Opdracht:
Schrijf een vervolg op de verordening over de invoer van olijfolie uit Tunesië. Begin direct na de laatste zin van de tekst hieronder.

Geselecteerd fragment:
31998R0906

Verordening (EG) nr. 906/98 van de Raad van 27 april 1998 tot vaststelling van algemene regels voor de invoer van olijfolie van oorsprong uit Tunesië

Publicatieblad Nr. L 128 van 30/04/1998 blz. 0020 - 0020


VERORDENING (EG) Nr. 906/98 VAN DE RAAD van 27 april 1998 tot vaststelling van algemene regels voor de invoer van olijfolie van oorsprong uit Tunesië

DE RAAD VAN DE EUROPESE UNIE,

Gelet op het Verdrag tot oprichting van de Europese Gemeenschap, en met name op artikel 113,

Gezien het voorstel van de Commissie,

Overwegende dat in artikel 3 van protocol nr. 1 bij de op 17 juli 1995 ondertekende Euro-mediterrane overeenkomst waarbij een associatie tot stand wordt gebracht tussen de Europese Gemeenschappen en hun lidstaten enerzijds en de Republiek Tunesië anderzijds is bepaald dat elk verkoopseizoen in de periode van 1 januari 1996 tot en met 31 december 1999 bij invoer in de Gemeenschap van geheel in Tunesië verkregen en rechtstreeks van dit land naar de Gemeenschap vervoerde ruwe olijfolie van de GN-codes 150910 10 en 1509 10 90 een douanerecht van 7,81 ECU/100 kg wordt geheven voor een hoeveelheid van ten hoogste 46 000 ton per verkoopseizoen;

Overwegende dat de Raad bij Verordening (EG) nr. 447/96 (1) bijzondere maatregelen heeft vastgesteld voor de invoer van olijfolie van oorsprong uit Tunesië die van toepassing zijn totdat de met Tunesië ondertekende Euro-mediterrane associatieovereenkomst in werking treedt; dat deze overeenkomst op 1 maart 1998 in werking treedt; dat de genoemde verordening derhalve formeel moet worden ingetrokken;

Overwegende dat de Raad bij Verordening (EG) nr. 2004/97 (2) bepaalde regels heeft vastgesteld voor de toepassing van de speciale regeling voor de invoer van olijfolie van oorsprong uit Tunesië, maar dat deze regels sinds de inwerkingtreding van de met Tunesië ondertekende Euro-mediterrane associatieovereenkomst niet meer van toepassing zijn; dat de genoemde verordening derhalve formeel moet worden ingetrokken;

Overwegende dat op grond van de verwachte aanvoer van olijfolie op de markt van de Gemeenschap kan worden aangenomen dat de afzet van bovengenoemde hoeveelheid de markt niet zal verstoren wanneer de bedoelde invoer niet op een te korte periode van het verkoopseizoen wordt geconcentreerd; dat, om ervoor te zorgen dat de contingentregeling correct wordt toegepast, het beheer van de regeling moet worden opgedragen aan de Commissie,

HEEFT DE VOLGENDE VERORDENING VASTGESTELD:

Artikel 1

1. Het tariefcontingent in het kader waarvan per verkoopseizoen ten hoogste 46 000 ton geheel in Tunesië verkregen en rechtstreeks van dit land naar de Gemeenschap vervoerde ruwe olijfolie van de GN-codes 1509 10 10 en 1509 10 90 mag worden ingevoerd met toepassing van een douanerecht van 7,81 ECU/100 kg, wordt door de Commissie geopend en beheerd overeenkomstig de procedure van artikel 38 van Verordening nr. 136/66/EEG van de Raad van 22 september 1966 houdende de totstandbrenging van een gemeenschappelijke ordening der markten in der sector oliën en vetten (3).

(Verzamelde gegevens)
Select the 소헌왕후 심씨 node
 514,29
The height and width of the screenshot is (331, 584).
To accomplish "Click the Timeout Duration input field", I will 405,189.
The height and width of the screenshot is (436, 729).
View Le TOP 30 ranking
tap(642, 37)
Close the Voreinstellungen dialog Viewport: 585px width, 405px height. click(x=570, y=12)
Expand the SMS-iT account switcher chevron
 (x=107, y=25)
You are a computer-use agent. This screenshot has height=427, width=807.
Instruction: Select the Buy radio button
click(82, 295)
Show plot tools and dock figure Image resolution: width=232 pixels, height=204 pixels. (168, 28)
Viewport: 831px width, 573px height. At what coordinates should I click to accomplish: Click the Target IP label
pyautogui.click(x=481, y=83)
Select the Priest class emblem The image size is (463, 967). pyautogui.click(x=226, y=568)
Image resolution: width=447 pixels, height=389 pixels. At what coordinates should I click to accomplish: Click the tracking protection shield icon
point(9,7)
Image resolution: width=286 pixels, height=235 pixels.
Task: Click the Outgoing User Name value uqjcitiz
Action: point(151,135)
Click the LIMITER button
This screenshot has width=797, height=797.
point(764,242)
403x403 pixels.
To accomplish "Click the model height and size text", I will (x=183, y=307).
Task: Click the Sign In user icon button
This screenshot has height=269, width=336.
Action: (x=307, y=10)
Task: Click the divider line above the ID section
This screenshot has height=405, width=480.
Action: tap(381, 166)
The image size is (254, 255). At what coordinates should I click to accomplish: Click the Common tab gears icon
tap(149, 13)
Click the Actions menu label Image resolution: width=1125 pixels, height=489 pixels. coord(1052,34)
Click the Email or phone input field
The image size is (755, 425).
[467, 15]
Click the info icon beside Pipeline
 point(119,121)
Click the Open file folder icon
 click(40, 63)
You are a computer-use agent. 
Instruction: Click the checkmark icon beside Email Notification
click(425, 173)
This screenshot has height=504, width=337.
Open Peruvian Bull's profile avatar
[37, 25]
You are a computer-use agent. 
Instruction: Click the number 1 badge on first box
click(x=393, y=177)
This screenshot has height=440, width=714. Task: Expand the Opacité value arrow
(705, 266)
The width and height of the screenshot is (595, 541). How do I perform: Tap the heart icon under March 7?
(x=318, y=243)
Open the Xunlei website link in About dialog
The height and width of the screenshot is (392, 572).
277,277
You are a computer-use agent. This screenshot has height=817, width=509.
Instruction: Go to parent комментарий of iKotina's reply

Uitwerking:
2. Op grond van Verordening (EG) nr. 447/96 voor het verkoopseizoen 1997/1998 afgegeven invoercertificaten worden meegerekend voor het beheer van het in lid 1 bedoelde contingent dat voor diezelfde periode geldt.

Artikel 2

Verordening (EG) nr. 447/96 en Verordening (EG) nr. 2004/97 worden ingetrokken.

Artikel 3

Deze verordening treedt in werking op de dag volgende op die van haar bekendmaking in het Publicatieblad van de Europese Gemeenschappen.

Zij is van toepassing met ingang van 1 maart 1998.

Deze verordening is verbindend in al haar onderdelen en is rechtstreeks toepasselijk in elke lidstaat.

Gedaan te Luxemburg, 27 april 1998.

Voor de Raad

De Voorzitter

R. COOK

(1) PB L 62 van 13. 3. 1996, blz. 1.

(2) PB L 284 van 16. 10. 1997, blz. 9.

(3) PB 172 van 30. 9. 1966, blz. 3025/66. Verordening laatstelijk gewijzigd bij Verordening (EG) nr. 1581/96 (PB L 206 van 16. 8. 1996, blz. 11).